Dal 16 giugno al 20 settembre di quest’anno è possibile visitare la mostra A.REST 1989 – Archivio video della Securitate presso il Museo Nazionale di Storia della Romania, a Bucarest. L’esposizione si basa su quanto rimasto della collezione di videocassette degli interrogatori condotti dalla famigerata Directiei Cercetări Penale din Securitate (Direzione Investigativa Criminale della Sicurezza) nel corso dell’ultimo anno della dittatura comunista di Nicolae Ceausescu.
La Securitate era la polizia segreta del regime, fondata nel 1948 allorché i comunisti rumeni presero il potere a Bucarest. Le sue attività di sorveglianza e di intimidazione, di repressione e di violenza, fornirono un essenziale contributo alla solidità del potere comunista. La pubblicistica rumena ha stimato un organico di circa 11 mila agenti negli anni di massimo fulgore, potendo avvalersi di una impressionante rete di informatori, come in tutti i regimi comunisti dell’Europa orientale. Stiamo parlando di circa mezzo milione di informatori, su una popolazione complessiva che nel 1989 ammontava a circa 23 milioni di persone: c’era dunque un informatore della polizia segreta ogni 46 abitanti.
La mostra abbina registrazioni video originali degli interrogatori condotti contro i sospettati e i detenuti politici, alla documentazione d’archivio sopravvissuta al crollo del regime. I curatori dell’iniziativa si sono concentrati sugli ultimi mesi della dittatura, formalmente conclusa con la fucilazione di Ceausescu e della moglie Elena il 22 dicembre 1989. L’obiettivo consiste nel ricostruire il meccanismo di repressione che la polizia segreta comunista applicava sui cittadini rumeni, al sistema di intimidazione e violenza psicologica e fisica riservato ad ogni potenziale nemico del regime.

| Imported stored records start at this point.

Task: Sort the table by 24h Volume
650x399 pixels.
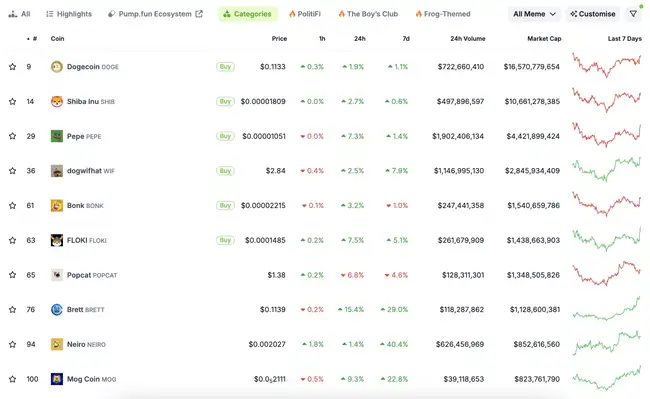Action: 468,39

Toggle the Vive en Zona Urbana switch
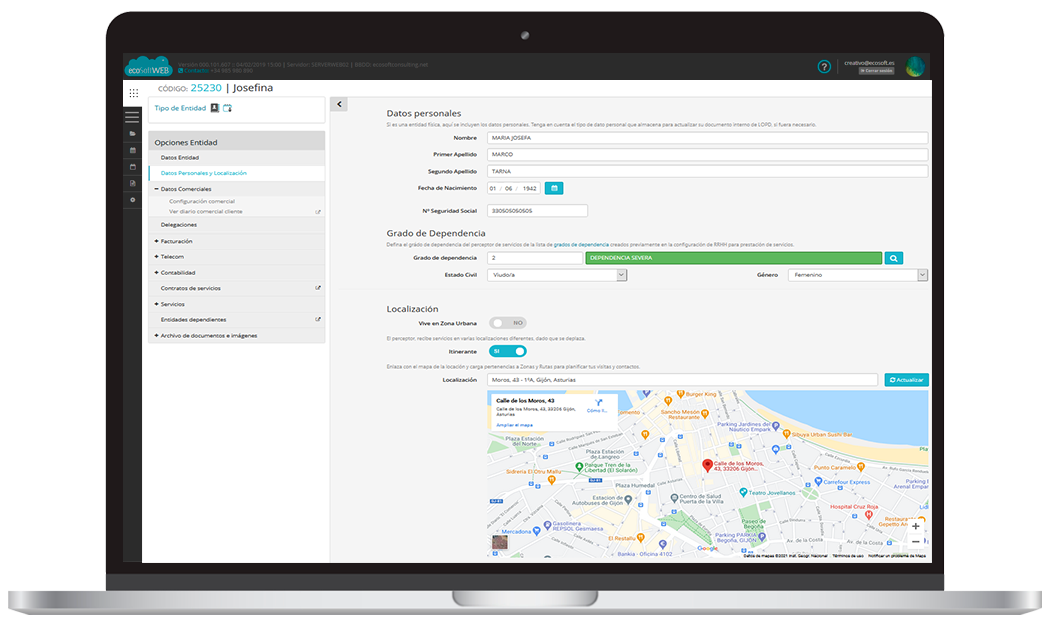tap(508, 323)
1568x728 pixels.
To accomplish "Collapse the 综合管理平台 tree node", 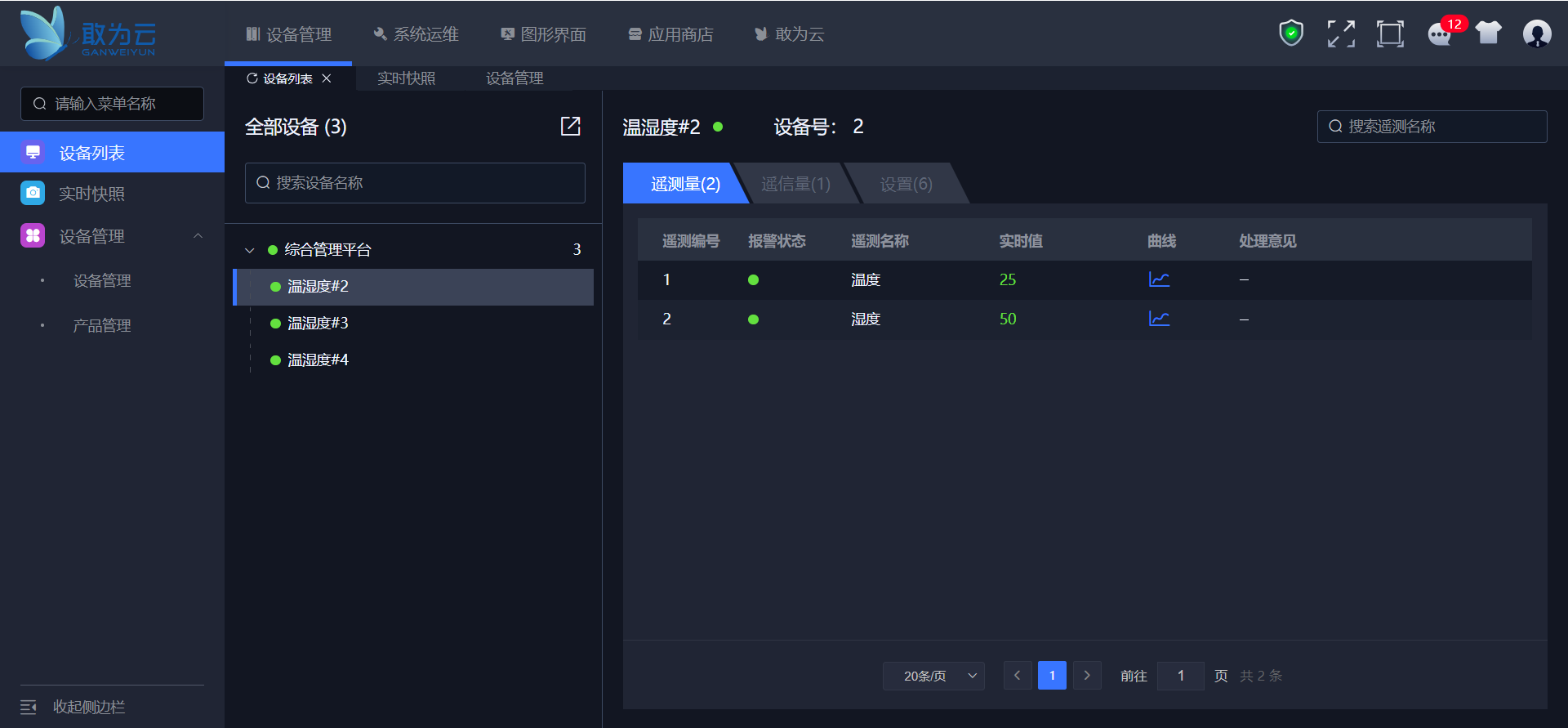I will 250,250.
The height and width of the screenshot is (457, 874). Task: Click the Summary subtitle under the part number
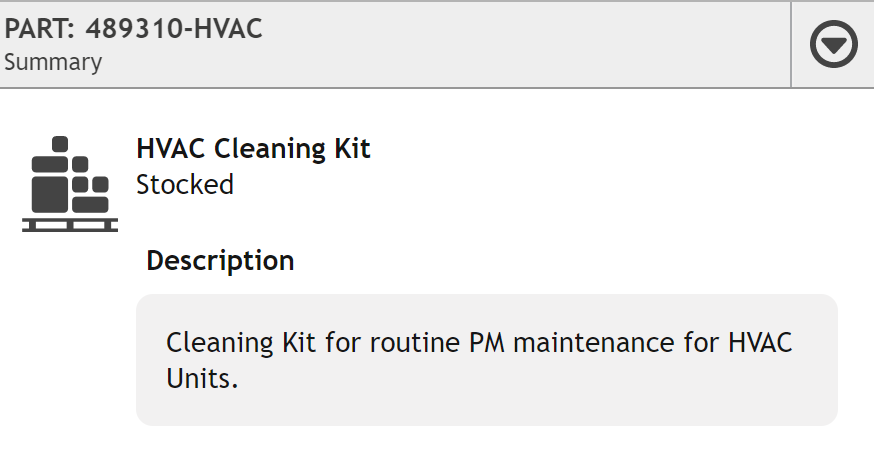coord(53,62)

Da un lato la Securitate metteva in pratica azioni di prevenzione contro i sospettati che, dopo il consueto interrogatorio e la sequenza di minacce intimidatorie, venivano posti sotto sorveglianza e controllo. Dall’altro operava la vera e propria repressione che, per quanto riguarda i casi politici ritenuti più gravi per la sopravvivenza del regime (la cosiddetta “propaganda ostile contro l’ordine statale”, o il tentato attraversamento illegale dei confini dello Stato) comportava la detenzione fino a 15 anni.
La mostra si concentra in particolare su tre casi personali relativi agli ultimi mesi di vita del regime, e l’impatto emotivo dell’allestimento risulta significativo. Vi è la ricostruzione di una cella dove stavano reclusi i prigionieri politici, con il suo stretto letto, una tazza e una ciotola di metallo. Attorno alla cella è possibile ascoltare o vedere i filmati degli interrogatori.

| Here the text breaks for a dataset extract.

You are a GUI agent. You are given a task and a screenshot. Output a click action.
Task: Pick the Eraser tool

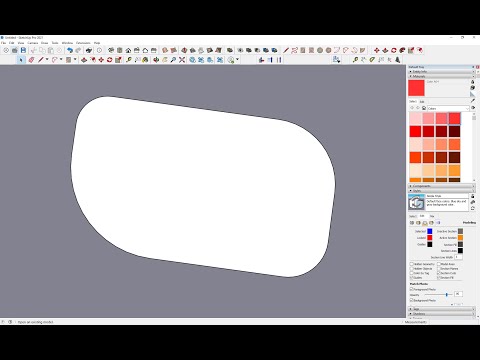(31, 60)
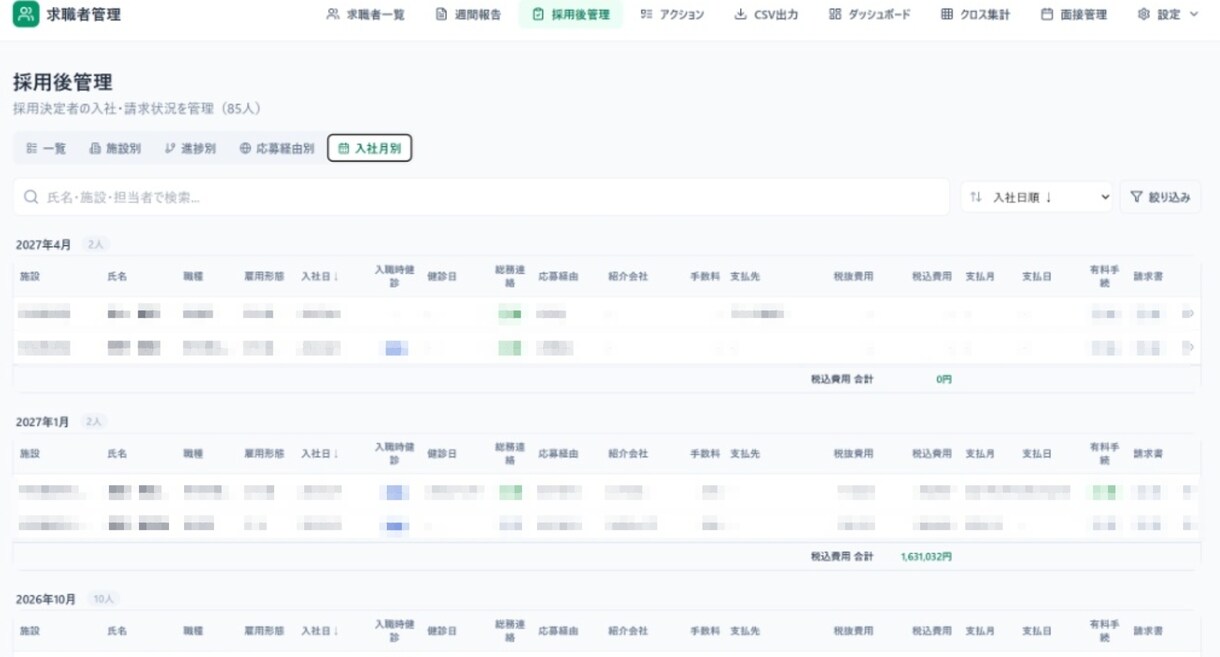
Task: Open the 面接管理 calendar page
Action: click(1074, 15)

A.REST 1989 ha un valore simbolico nel voler ricordare le vittime del comunismo rumeno, ma anche un significato pedagogico e politico. In un’epoca di confusione e disinformazione, in cui la stessa Romania è immersa da qualche anno, la rievocazione dei soprusi di un’epoca autoritaria è meritoria soprattutto in riferimento alla fascia giovanile della popolazione rumena, che rischia di essere preda di interessate nostalgie o di avventuristiche suggestioni di segno politico diametralmente opposto. Entrambe le opzioni conducono ad una società fondata su valori autoritari, di cui l’Europa non ha alcun bisogno.